What is the problem? Can it be that I have a USB Dual Optical mouse and an USB Printer? The earlier questions I have read has led me in that direction, but when I unplug the cords the usage is still high?
I have an Athlon 1Ghz and 512 MB RAM.

System Idle Process is not a program taking up the processor, it is like a mother looking after the computer. WHile you may want to check your sestem startup programs running in the lower right hand corner of your screen, e-mail me for more info if you would like jktucker@adelphia.net

I have the same problem on XP. All my research points to my scanner. In fact, it uses 100% of the resources. I found a registry tweak, but my scanner is not listed in the correct file that the tweak states it is so I cannot fix it. I am starting to be really concerning that XP is not the program it was reported to be. I have a brand new Gateway with 256 ram and Pentium IV. I should never have these problems. Can anyone help? Also, XP will not let you install older printer manager programs so you cannot print in color, etc. I have been trying to find answers to these issues for two months now.

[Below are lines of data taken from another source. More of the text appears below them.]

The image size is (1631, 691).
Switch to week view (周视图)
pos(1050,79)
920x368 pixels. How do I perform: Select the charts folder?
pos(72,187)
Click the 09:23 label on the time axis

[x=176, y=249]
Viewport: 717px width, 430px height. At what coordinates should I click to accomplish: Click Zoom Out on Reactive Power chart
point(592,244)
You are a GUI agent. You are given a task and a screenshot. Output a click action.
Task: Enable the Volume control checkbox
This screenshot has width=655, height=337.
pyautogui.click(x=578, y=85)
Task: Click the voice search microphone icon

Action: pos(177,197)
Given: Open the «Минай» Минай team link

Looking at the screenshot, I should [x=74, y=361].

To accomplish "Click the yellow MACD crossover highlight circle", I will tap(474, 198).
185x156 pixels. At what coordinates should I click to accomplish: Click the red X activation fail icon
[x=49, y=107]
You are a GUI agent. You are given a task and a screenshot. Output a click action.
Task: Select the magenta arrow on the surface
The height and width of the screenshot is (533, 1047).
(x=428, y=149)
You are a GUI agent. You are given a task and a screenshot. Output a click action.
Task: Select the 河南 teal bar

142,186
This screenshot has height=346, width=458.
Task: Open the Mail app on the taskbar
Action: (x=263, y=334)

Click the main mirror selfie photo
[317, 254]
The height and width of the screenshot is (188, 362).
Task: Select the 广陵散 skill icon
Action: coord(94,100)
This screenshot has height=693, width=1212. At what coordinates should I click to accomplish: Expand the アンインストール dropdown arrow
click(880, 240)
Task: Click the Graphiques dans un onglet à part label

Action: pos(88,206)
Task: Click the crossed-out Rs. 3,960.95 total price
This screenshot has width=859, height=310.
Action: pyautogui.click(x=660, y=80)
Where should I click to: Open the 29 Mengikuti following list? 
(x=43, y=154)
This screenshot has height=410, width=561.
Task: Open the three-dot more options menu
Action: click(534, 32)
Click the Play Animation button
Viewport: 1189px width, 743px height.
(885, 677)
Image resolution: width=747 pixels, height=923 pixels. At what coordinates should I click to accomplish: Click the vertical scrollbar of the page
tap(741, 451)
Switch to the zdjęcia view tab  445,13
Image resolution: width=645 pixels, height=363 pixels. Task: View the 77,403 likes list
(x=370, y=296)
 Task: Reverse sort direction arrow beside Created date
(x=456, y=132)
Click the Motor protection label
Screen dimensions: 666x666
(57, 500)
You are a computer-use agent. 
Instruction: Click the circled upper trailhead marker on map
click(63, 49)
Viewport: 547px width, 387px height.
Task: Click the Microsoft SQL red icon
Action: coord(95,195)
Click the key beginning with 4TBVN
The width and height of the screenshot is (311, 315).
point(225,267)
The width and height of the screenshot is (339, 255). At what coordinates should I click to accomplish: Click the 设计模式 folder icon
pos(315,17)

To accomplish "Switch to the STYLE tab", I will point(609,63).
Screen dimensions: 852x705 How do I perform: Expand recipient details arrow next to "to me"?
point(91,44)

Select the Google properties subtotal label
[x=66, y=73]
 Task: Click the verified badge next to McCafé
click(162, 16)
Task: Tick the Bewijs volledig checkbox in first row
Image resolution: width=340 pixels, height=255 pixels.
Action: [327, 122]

There is nothing wrong with XP. System IDLE process is just what XP does when no other program is using the CPU. Hence it is called an IDLE process. I am actually more worried that it isn't taking up more. When I am not running any programs my idle process takes 99% of the CPU. The fact that yours is running at 50% means that other programs are hogging the other 50% which is not normal and means that any program you run will only have 50% of the CPU available to it. Basicaly, if you add up all the percentages in the CPU column, they always add up to 100% (accounting for rounding) because the CPU doesn't just sit there and do nothing. That is why the operating system has an idle loop that does routine mainenance operations such as checking interrupts, doing memory management, etc. If any other program wants to use the CPU, the idle process steps back and hands over control to the program. When the program is done, the idle process takes over again. Once again, Microsoft gets blamed for a problem that isn't their fault. Happens all the time actually. But if we didn't blame Microsoft, we might actually realize that our hardware sucks and is causing the computer to crash, not Windows. (you get what you pay for in hardware -- and often you get LESS than you pay for) And no, I am not employed or otherwise compensated by Microsoft.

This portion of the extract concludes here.